Gemäß § 11 des Arbeitslosenversicherungsgesetzes 1977, BGBl. Nr. 609 erhalten Arbeitslose, deren Dienstverhältnis infolge eigenen Verschuldens beendet worden ist oder die ihr Dienstverhältnis freiwillig ohne triftigen Grund gelöst haben, für die Dauer von vier Wochen, gerechnet vom Tage der Beendigung des Dienstverhältnisses, kein Arbeitslosengeld.
Der Beschwerdeführer erachtet sich in den Rechten auf "Feststellung der Assoziationsintegration" sowie auf "Arbeitnehmerfreizügigkeit" verletzt.
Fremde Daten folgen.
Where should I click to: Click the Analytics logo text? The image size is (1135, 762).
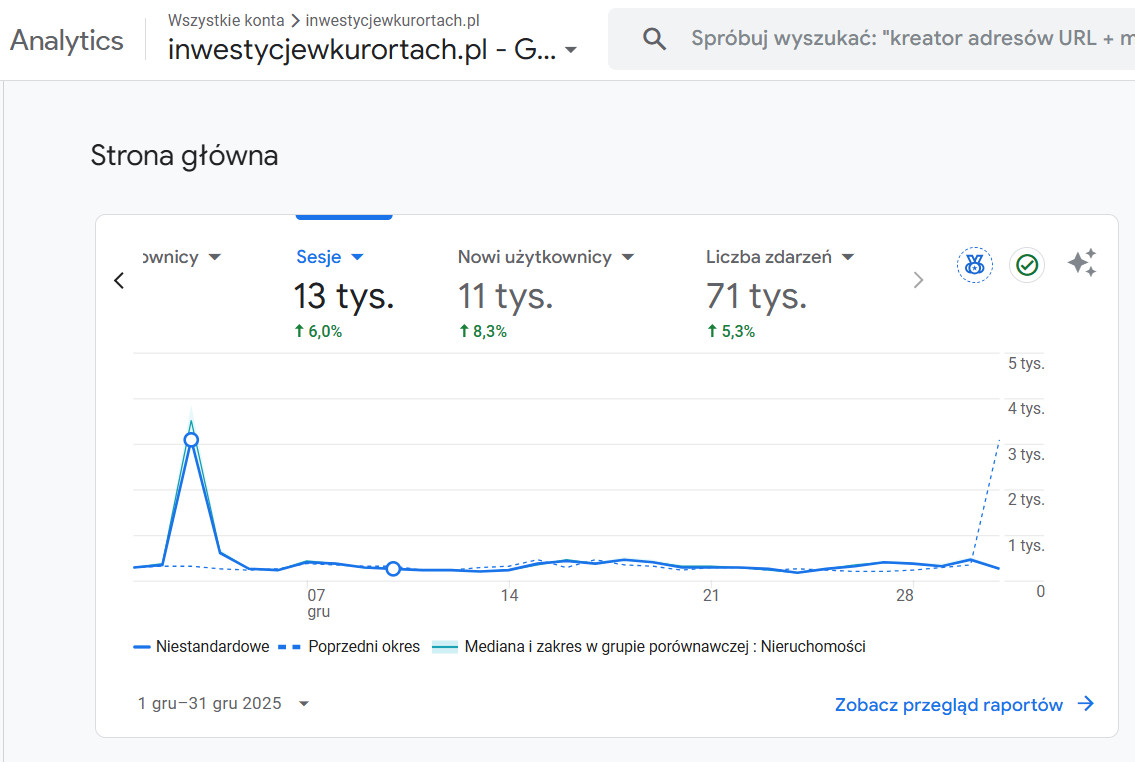67,40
Die belangte Behörde stellte im angefochtenen Bescheid fest, daß der Beschwerdeführer seit dem 21. August 1990 mit Unterbrechungen in Österreich beschäftigt war und am 30. November 1995 sein Beschäftigungsverhältnis bei der Firma Universale Bau in Wien ohne triftigen Grund durch vorzeitigen Austritt beendet habe. Diese unbestrittenen - und daher gemäß § 41 Abs. 1 VwGG für den Verwaltungsgerichtshof verbindlichen - Feststellungen waren für die Beurteilung der Berechtigung des Antrages des Beschwerdeführers nicht ausreichend. In seinem Urteil vom 23. Jänner 1997 in der Rechtssache C-171/95, Recep Tetik (EuZW 1997, 176 ff), hat der Europäische Gerichtshof nämlich ausgesprochen:
"38 Artikel 6 Absatz 2 Satz 2 betrifft Zeiten der Beschäftigungslosigkeit, die auf eine lange Krankheit oder unverschuldete Arbeitslosigkeit zurückzuführen sind, also den Fall, daß die Beschäftigungslosigkeit des Arbeitnehmers nicht auf einem schuldhaften Verhalten seinerseits beruht (wie sich auch aus der Verwendung des Adjektivs "unverschuldet" in der deutschen Fassung ergibt). Nach dieser Bestimmung können solche Zeiten der Beschäftigungslosigkeit den Zeiten ordnungsgemäßer Beschäftigung zwar nicht gleichgestellt werden, doch verliert der Arbeitnehmer dadurch auch nicht die aufgrund der vorherigen ordnungsgemäßen Beschäftigungszeiten erworbenen Ansprüche.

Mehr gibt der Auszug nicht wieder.